● **Passage shown**:
Content starts

= RPL character set =

Handheld calculator character set

The RPL character set is an 8-bit character set and encoding used by most RPL calculators manufactured by Hewlett-Packard as well as by the HP 82240B thermal printer. It is sometimes referred to simply as "ECMA-94" in documentation, although it is for the most part a superset of ISO/IEC 8859-1 / ECMA-94 in terms of printable characters, and it differs from ISO/IEC 8859-1 by using displayable characters rather than control characters in the 0x80 to 0x9F range of code points.

==Overview==
In 1986, the original series of RPL calculators (HP-28 series) as well as the HP 82240A thermal printer used a modified variant of the HP Roman-8 character set, of which characters above 147 could not be displayed on the calculator, only be printed.

This changed with the introduction of the HP 82240B printer in 1989 and the HP 48 series in 1990, which came with a new character set now based on ECMA 94 / ISO 8859-1 instead of HP Roman-8, but with the control codes in the range 128 to 159 (0x80 to 0x9F) being replaced by additional displayable characters. Compared to ISO 8859-1, code point 127 (0x7F) showed a medium shaded gray box like in the former HP Roman-8 based character set. Code points 131 (0x83) to 142 (0x8E) were also taken over from the former HP Roman-8 based character set. In addition to this, code point 31 (0x1F) was used for ellipsis (…) and code points 169 (0xA9) and 174 (0xAE) showed ambiguous glyphs which could be viewed as inverse circled number ❸ or copyright symbol (©) and as ❷ or registered trademark symbol (®), respectively. This first version of the character set also had a non-breaking space at position 160 (0xA0).

Content ends

● **Questions to answer**:
[A] According to the passage on the RPL character set, in what year was the HP 82240B printer introduced?
[B] Copy the part of the passage on the RPL character set starting at "The RPL character" and ending at "of code points.", renaming "Hewlett-Packard" as "HP".
The records that come next have nothing to do with the passage on the RPL character set.

● **Given entries**:
Content starts

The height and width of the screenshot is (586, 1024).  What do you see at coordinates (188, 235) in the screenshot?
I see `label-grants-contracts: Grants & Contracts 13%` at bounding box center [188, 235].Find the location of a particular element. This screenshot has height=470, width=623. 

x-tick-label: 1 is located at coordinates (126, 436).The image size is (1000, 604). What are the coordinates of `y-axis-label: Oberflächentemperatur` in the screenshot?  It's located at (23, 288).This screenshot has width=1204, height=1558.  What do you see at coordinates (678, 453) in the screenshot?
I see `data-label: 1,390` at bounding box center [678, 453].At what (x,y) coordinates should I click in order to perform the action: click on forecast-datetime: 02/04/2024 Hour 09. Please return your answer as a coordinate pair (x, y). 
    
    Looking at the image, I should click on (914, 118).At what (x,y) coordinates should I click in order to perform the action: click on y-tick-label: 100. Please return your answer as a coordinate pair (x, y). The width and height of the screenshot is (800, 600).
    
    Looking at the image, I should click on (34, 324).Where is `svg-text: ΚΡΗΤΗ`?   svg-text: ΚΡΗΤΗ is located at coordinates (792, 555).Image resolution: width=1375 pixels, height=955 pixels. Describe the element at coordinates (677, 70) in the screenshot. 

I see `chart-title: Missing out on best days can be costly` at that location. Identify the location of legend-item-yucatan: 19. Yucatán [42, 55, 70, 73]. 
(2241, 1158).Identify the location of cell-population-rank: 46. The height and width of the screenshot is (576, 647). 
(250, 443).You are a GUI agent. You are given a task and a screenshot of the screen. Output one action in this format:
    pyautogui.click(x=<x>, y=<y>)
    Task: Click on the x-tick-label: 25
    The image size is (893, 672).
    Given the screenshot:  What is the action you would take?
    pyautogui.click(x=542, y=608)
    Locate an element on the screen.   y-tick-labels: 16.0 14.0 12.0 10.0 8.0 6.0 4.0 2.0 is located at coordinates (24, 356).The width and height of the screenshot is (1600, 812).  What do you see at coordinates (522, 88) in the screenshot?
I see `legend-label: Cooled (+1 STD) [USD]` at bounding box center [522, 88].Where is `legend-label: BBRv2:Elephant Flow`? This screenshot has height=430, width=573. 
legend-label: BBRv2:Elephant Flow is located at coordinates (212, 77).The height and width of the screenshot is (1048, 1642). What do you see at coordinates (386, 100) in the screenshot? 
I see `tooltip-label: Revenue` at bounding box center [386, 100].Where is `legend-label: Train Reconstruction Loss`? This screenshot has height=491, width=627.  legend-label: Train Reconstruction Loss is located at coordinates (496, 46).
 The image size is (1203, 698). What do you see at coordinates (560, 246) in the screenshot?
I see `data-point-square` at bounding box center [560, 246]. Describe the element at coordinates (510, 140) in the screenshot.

Content ends

● **Written responses**:
[A] 1989

[B]
The RPL character set is an 8-bit character set and encoding used by most RPL calculators manufactured by HP as well as by the HP 82240B thermal printer. It is sometimes referred to simply as "ECMA-94" in documentation, although it is for the most part a superset of ISO/IEC 8859-1 / ECMA-94 in terms of printable characters, and it differs from ISO/IEC 8859-1 by using displayable characters rather than control characters in the 0x80 to 0x9F range of code points.